Clearly, many negative and unjust events have been the result of social and technological innovation since 350 BC. However, denying innovation stifles natural creativity, and no change can be tamped down for long. In Poland in 1980, the Solidarity movement forced a nominally unmovable government to allow changes in a society that had not seen economic growth or social, political, or technological innovation thirty-five years.
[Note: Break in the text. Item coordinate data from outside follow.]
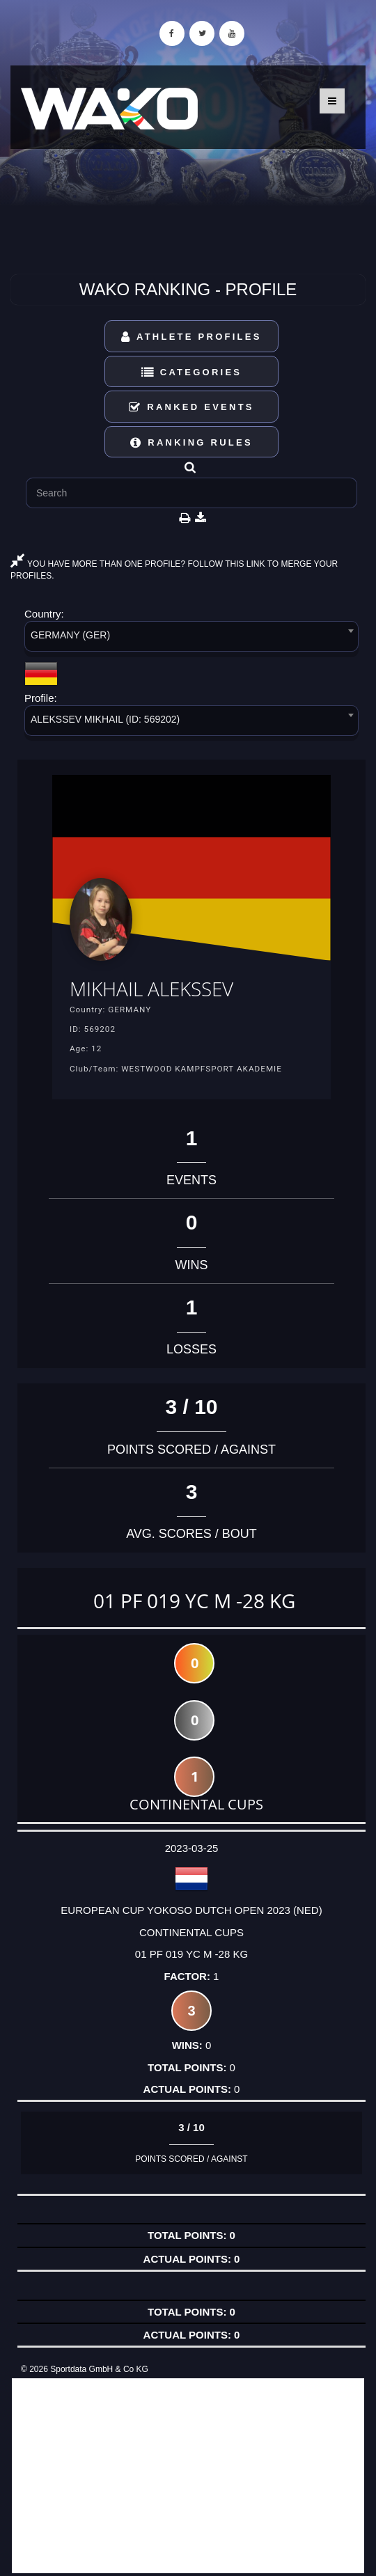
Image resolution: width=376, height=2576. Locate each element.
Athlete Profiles (191, 336)
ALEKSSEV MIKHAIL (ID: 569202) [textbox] (105, 719)
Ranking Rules (191, 442)
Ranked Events (191, 407)
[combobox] (191, 639)
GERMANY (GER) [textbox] (70, 635)
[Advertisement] (188, 2475)
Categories (191, 372)
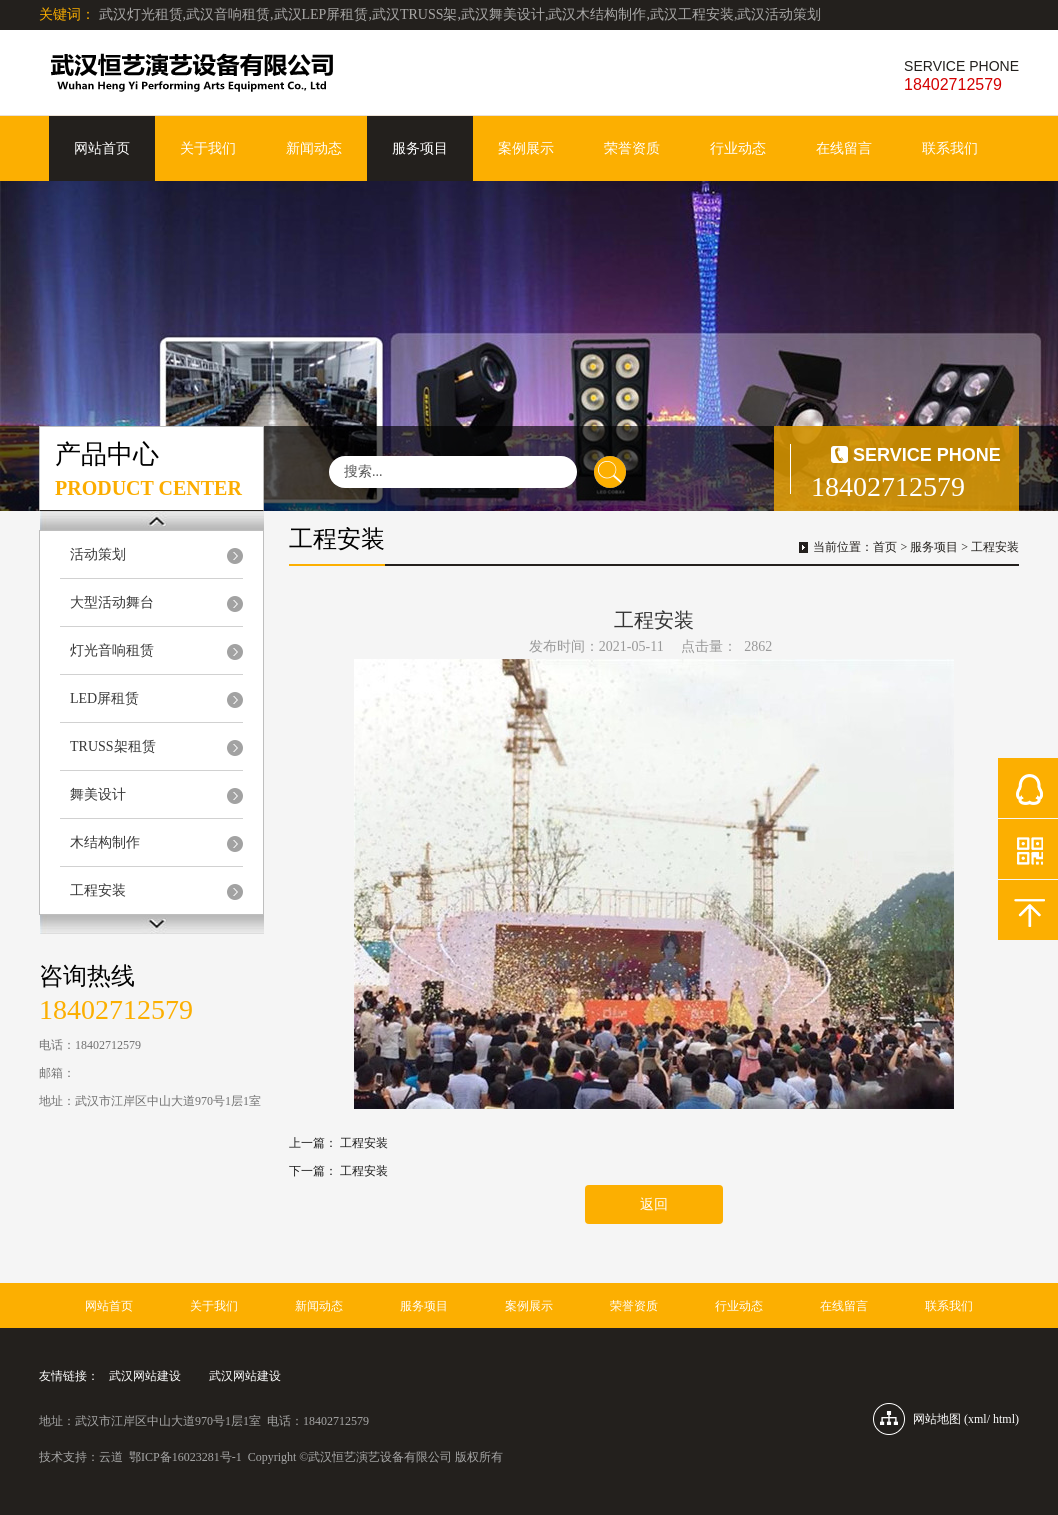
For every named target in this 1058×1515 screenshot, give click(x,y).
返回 (654, 1204)
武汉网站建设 (145, 1376)
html (1004, 1419)
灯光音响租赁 (112, 650)
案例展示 (526, 148)
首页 (885, 547)
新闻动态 (314, 148)
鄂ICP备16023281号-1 (185, 1457)
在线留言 (844, 148)
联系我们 (950, 148)
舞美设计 (98, 794)
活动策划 (98, 554)
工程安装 (98, 890)
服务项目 (420, 148)
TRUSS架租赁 (113, 746)
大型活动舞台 (112, 602)
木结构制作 (105, 842)
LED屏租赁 (104, 698)
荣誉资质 (632, 148)
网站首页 (102, 148)
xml (977, 1419)
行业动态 (738, 148)
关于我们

The many different political systems in existence throughout history and the constant changes present in any society point to a “trial and error” explanation of history and progress. Of all the choices, changes, and innovations an individual imagines, only a small portion are enacted. Likewise, societies and leaders imagine and propose many social shifts or political movements which are carried out to various lengths. The most obvious example of a “bad” social innovation is the Nazi regime and all its global implications. Yet, however belatedly, this movement was stopped before its guiding philosophy succeeded. Since then – and largely in reaction to it – the societies affected by the Nazis and World War II have made extraordinary progress in justice and equality, affirming many values anathema to the Nazi philosophy. Humans have tried many other political systems, philosophies, and technologies, some of which lived very briefly and some of which entered the global consciousness and have participated in our evolving world ever since. Some of the most successful movements have been those which affirmed life, liberty, and equality, like the messages of Jesus, of the Buddha, and of democracy. This seems to point human progress in a particular direction. However, as these are all ideals which I personally hold strongly, I could certainly be writing my worldview into the apparent path of human progress. Violence and injustice have also been constant companions, but there always exists a counterstruggle, whether by Afghan militias seeking to protect their communities from guerillas, by abolitionists, or by the United Nations. The goal of life is life itself: not only to survive, but also to live, and to be happy, or at least content, with living.
Liberty and equality are key components of happiness, and allowing innovation and progress will – hopefully – continue to strengthen them.